The above embodiments are only used to illustrate technical ideas and characteristics of the present application, and the purpose thereof is to enable those skilled in the art to understand the content of the present application and implement it accordingly. The scope of the present application cannot be limited only by the embodiments, that is, any equivalent changes or modifications made in accordance with the principle of the present application shall fall within the scope of the present application.

Claims

1. A rotor for reducing an eddy current loss, comprising: a rotor yoke, wherein the rotor yoke comprises a fixing portion, and an inner ring portion and an outer ring portion both connected to the fixing portion and arranged in a same direction;a magnetic steel assembly being annular-shaped, wherein the magnetic steel assembly is fixed to the fixing portion and is radially fixed through the inner ring portion and the outer ring portion; and wherein;a plurality of channels are uniformly provided in the inner ring portion and/or another plurality of channels are uniformly provided in the outer ring portion, to reduce the eddy current loss.

2. The rotor for reducing an eddy current loss according to claim 1, wherein the plurality of channels are each provided along an axial direction of the magnetic steel assembly, and the another plurality of channels are each provided along a radial direction of the magnetic steel assembly.

3. The rotor for reducing an eddy current loss according to claim 1, wherein each of the plurality of channels in the inner ring portion is provided along an axial direction of the magnetic steel assembly and runs through the inner ring portion and the fixing portion

4. The rotor for reducing an eddy current loss according to claim 1, wherein each of the another plurality of channels in the outer ring portion is provided along a radial direction of the magnetic steel assembly.

5. The rotor for reducing an eddy current loss according to claim 1, wherein each of the another plurality of channels in the outer ring portion is located at an end face of the outer ring portion away from the fixing portion.

6. The rotor for reducing an eddy current loss according to claim 3, wherein both the plurality of channels in the inner ring portion and the another plurality of channels in the outer ring portion are provided at equal intervals along a circumferential direction of the magnetic steel assembly.

7. The rotor for reducing an eddy current loss according to claim 1, wherein a channel is provided in the fixing portion.

8. The rotor for reducing an eddy current loss according to claim 7, wherein the channel in the fixing portion is provided along a circumferential direction of the magnetic steel assembly.

9. The rotor for reducing an eddy current loss according to claim 8, wherein the number of the channel in the fixing portion is plural, and the plurality of channels are arranged at intervals along a radial direction of the magnetic steel assembly.

10. The rotor for reducing an eddy current loss according to claim 1, wherein a size of the inner ring portion and a size of the outer ring portion in an axial direction of the magnetic steel assembly are smaller than an axial size of the magnetic steel assembly.

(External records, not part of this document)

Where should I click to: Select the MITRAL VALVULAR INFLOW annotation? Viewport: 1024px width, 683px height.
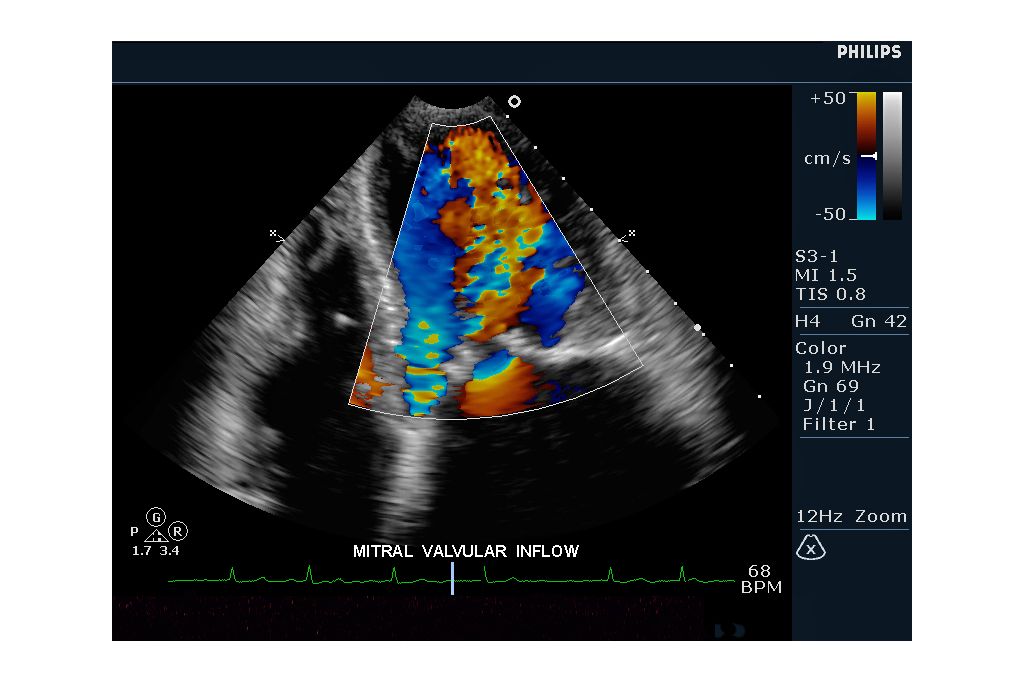point(465,551)
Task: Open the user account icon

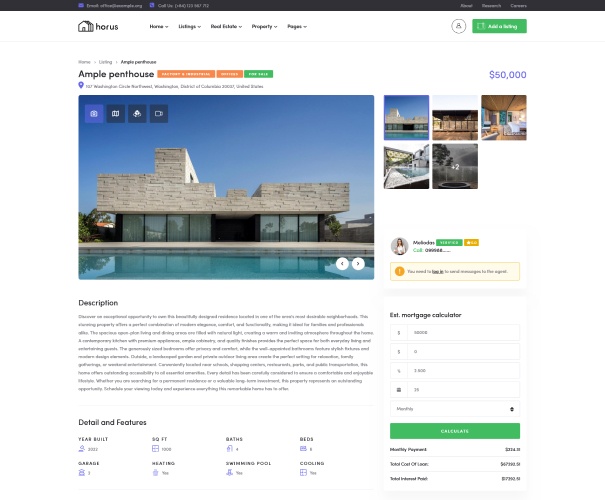Action: click(458, 26)
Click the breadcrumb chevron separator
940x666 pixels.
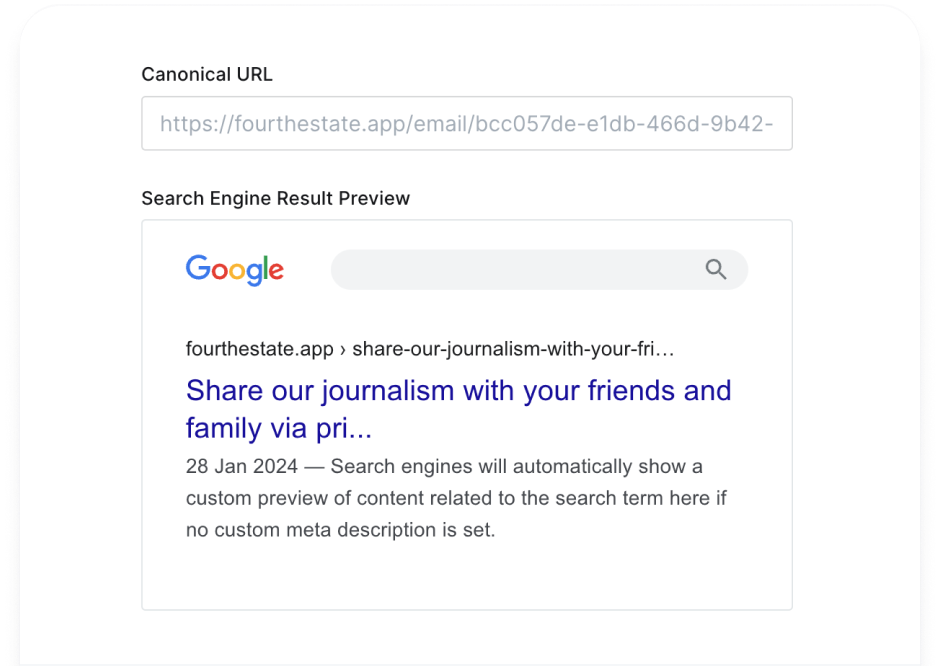[x=345, y=349]
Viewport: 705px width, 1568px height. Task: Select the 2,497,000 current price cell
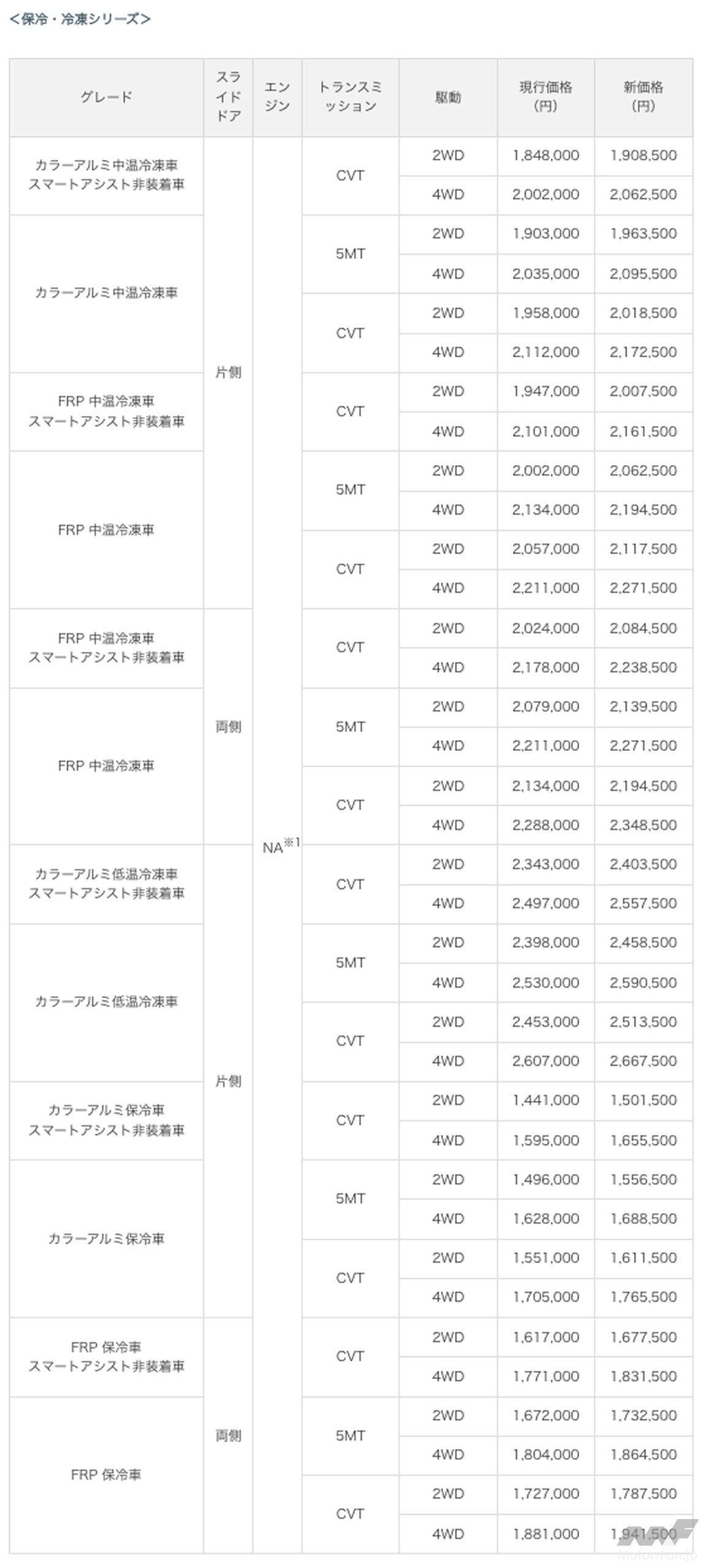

11. The rotor for reducing an eddy current loss according to claim 4, wherein both the plurality of channels in the inner ring portion and the another plurality of channels in the outer ring portion are provided at equal intervals along a circumferential direction of the magnetic steel assembly.

12. The rotor for reducing an eddy current loss according to claim 5, wherein both the plurality of channels in the inner ring portion and the another plurality of channels in the outer ring portion are provided at equal intervals along a circumferential direction of the magnetic steel assembly.